Hey everyone, in this blog, I am going to talk about banking-related failures and how we can overcome them using LitmusChaos.
Have you ever come across a banking failure?
Today due to mobile banking apps, for instance, allow you to deposit checks from the comfort of anywhere. At the same time, you can check your balance, transfer funds, and set up a notification to alert you if you overdraft your account without a need to visit a branch. It is a real time-saver!
But at the same time, if the bank’s server is down or the connection is slow, you would not be able to access your accounts, and it would be difficult to know if your transaction went through.
We will be going through the following topics one by one:
-
Bank Of Anthos
and its relation with LitmusChaos - Bank-Of-Anthos-Resiliency Workflow
- Getting Started with Litmus
- Injecting Chaos and observing results.
- Conclusion, References, and Links.
About Bank Of Anthos and its relation with LitmusChaos
Bank of Anthos
is a sample HTTP-based web app that simulates a bank's payment processing network, allowing users to create artificial bank accounts and complete transactions.
Google uses this application to demonstrate how developers can modernize enterprise applications using GCP products.
The architecture of Bank Of Anthos
In LitmusChaos, we have been working and testing our experiments on Bank Of Anthos
applications. Chaos Experiments contain the actual chaos details.
We have two scenarios: weak and resilient. Based on that, we will perform our experiment workloads and try to find an effect on the cause.
This workflow allows the execution of the same chaos experiment against two versions of the bank-of-anthos deployment
: the weak ones are expected to fail while the resilient ones succeed, essentially highlighting the need for deployment best-practice.
Getting Started with Litmus
Litmus is an open-source Chaos Engineering platform that enables teams to identify weaknesses & potential outages in infrastructures by inducing chaos tests in a controlled way.
Developers & SREs can execute Chaos Engineering with Litmus as it is easy to use, based on modern chaos engineering practices & community collaboration. Litmus is 100% open source & CNCF-hosted.
Litmus takes a cloud-native approach to create, manage and monitor chaos.
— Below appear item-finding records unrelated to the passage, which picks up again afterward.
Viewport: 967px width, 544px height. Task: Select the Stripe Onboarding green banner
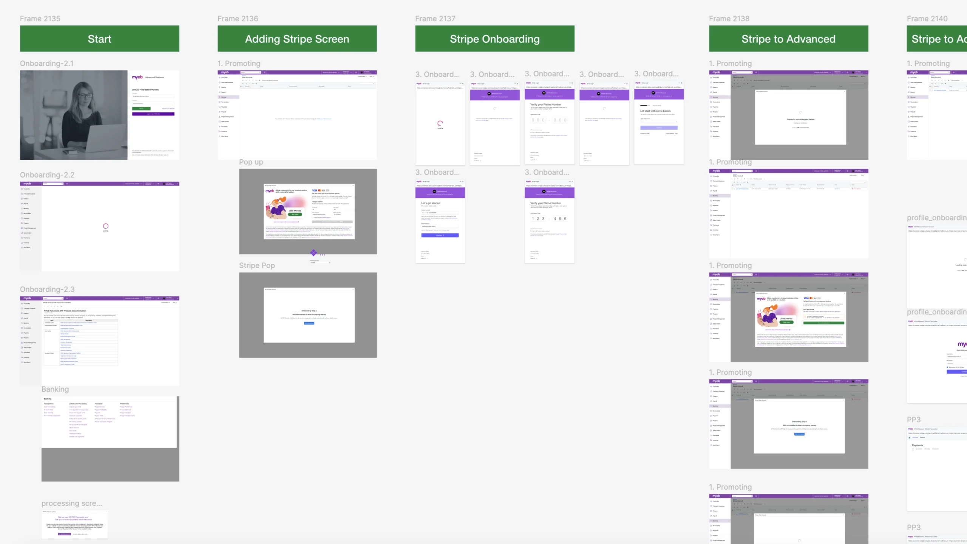pyautogui.click(x=494, y=39)
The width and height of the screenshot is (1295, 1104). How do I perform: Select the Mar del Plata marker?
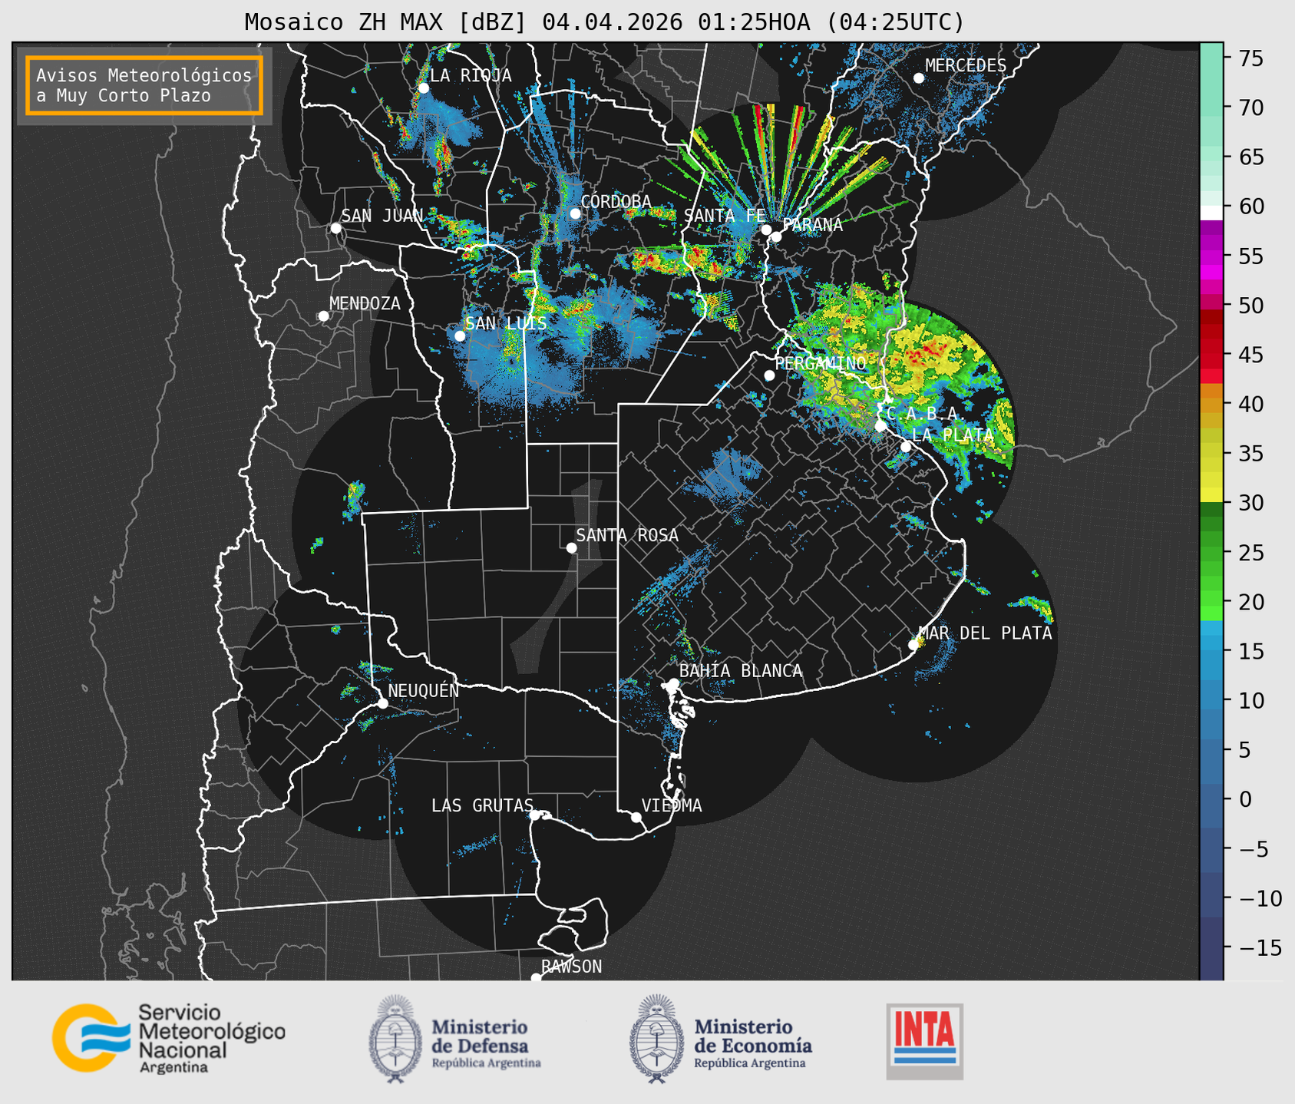coord(913,645)
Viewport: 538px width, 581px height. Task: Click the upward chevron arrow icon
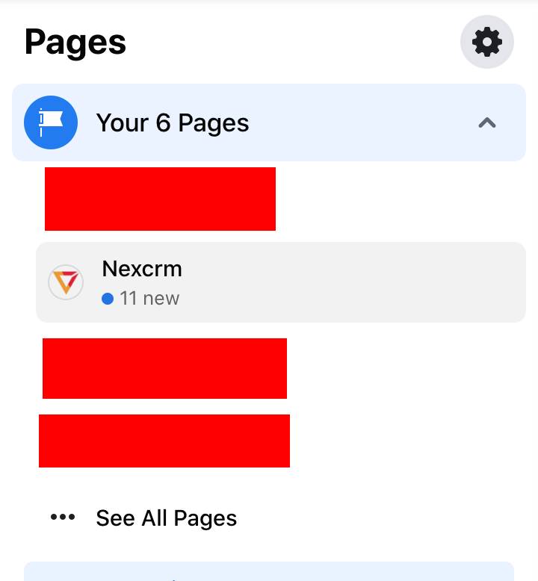click(487, 122)
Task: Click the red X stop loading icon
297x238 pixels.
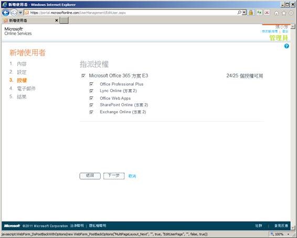Action: click(x=267, y=13)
Chaos is orchestrated using the following Kubernetes Custom
Resource Definitions (CRDs):
- ChaosEngine: A resource to link a Kubernetes application or Kubernetes node to a ChaosExperiment. ChaosEngine is watched by the Chaos-Operator that invokes Chaos-Experiments.
- ChaosExperiment: A resource to group the configuration parameters of a chaos experiment. ChaosExperiment CRs are created by the operator when experiments are invoked by ChaosEngine.
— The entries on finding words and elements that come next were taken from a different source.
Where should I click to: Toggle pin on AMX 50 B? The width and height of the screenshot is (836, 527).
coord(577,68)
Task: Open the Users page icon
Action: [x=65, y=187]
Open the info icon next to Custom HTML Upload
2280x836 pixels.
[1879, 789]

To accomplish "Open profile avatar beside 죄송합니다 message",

- ChaosResult: A resource to hold the results of a chaos experiment. The Chaos-exporter reads the results and exports the metrics into a configured Prometheus server.
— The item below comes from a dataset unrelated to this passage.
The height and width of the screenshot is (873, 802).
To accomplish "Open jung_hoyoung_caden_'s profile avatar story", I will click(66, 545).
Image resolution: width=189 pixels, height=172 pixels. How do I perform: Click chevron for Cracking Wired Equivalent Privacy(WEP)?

Chaos experiments are hosted on hub.litmuschaos.io. It is the central hub, where the application developers, vendors share their chaos experiments so that their users can use them to increase the resilience of the applications in production.
Injecting Chaos and observing results:
Pod-network-loss
injects chaos to disrupt network connectivity to balancereader
& transactionhistory
Kubernetes pods.
The application pod should be healthy once the workflow run is complete. Service requests should be served, despite the chaos. This experiment causes loss of access to application replica by injecting packet loss using litmus.
Network loss is done on a balancereader
or transactionhistory
pod that reads from ledger DB
and runs as a single replica deployment and not as a multi-replica in weak scenarios. Due to loss, balancereader
and transactionhistory
are inaccessible (or Read-Only), resulting in failed requests.
In a single replica deployment, the user is not able to - see the details, add the details or get information. Whereas in two deployments it is possible to add details. The balancereader
or transactionhistory
details can be added and retrieved via provided APIs.
Checking using the Probe:
The HTTP probe allows developers to specify a URL that the experiment uses to gauge health/service availability (or other custom conditions) as part of the entry/exit criteria. The received status code is then mapped against an expected status. It can be defined at .spec.experiments[].spec.probe
, the path inside ChaosEngine.
We have been using HTTP probe again front end URL http://frontend.bank.svc.cluster.local:80
with the probe poll interval of 1 second.
We have been using HTTP probe again front end URL “http://frontend.bank.svc.cluster.local:80”
with probe poll interval 1 sec.
- name: "check-frontend-access-url"
type: "httpProbe"
httpProbe/inputs:
url: "http://frontend.bank.svc.cluster.local:80"
insecureSkipVerify: false
method:
get:
criteria: "=="
responseCode: "200"
mode: "Continuous"
runProperties:
probeTimeout: 2
interval: 1
retry: 2
probePollingInterval: 1
In a weak scenario, only one replica of the pod is present. After chaos injection, it will be down, and therefore accessibility will not be there, and eventually, it will fail due to frontend access.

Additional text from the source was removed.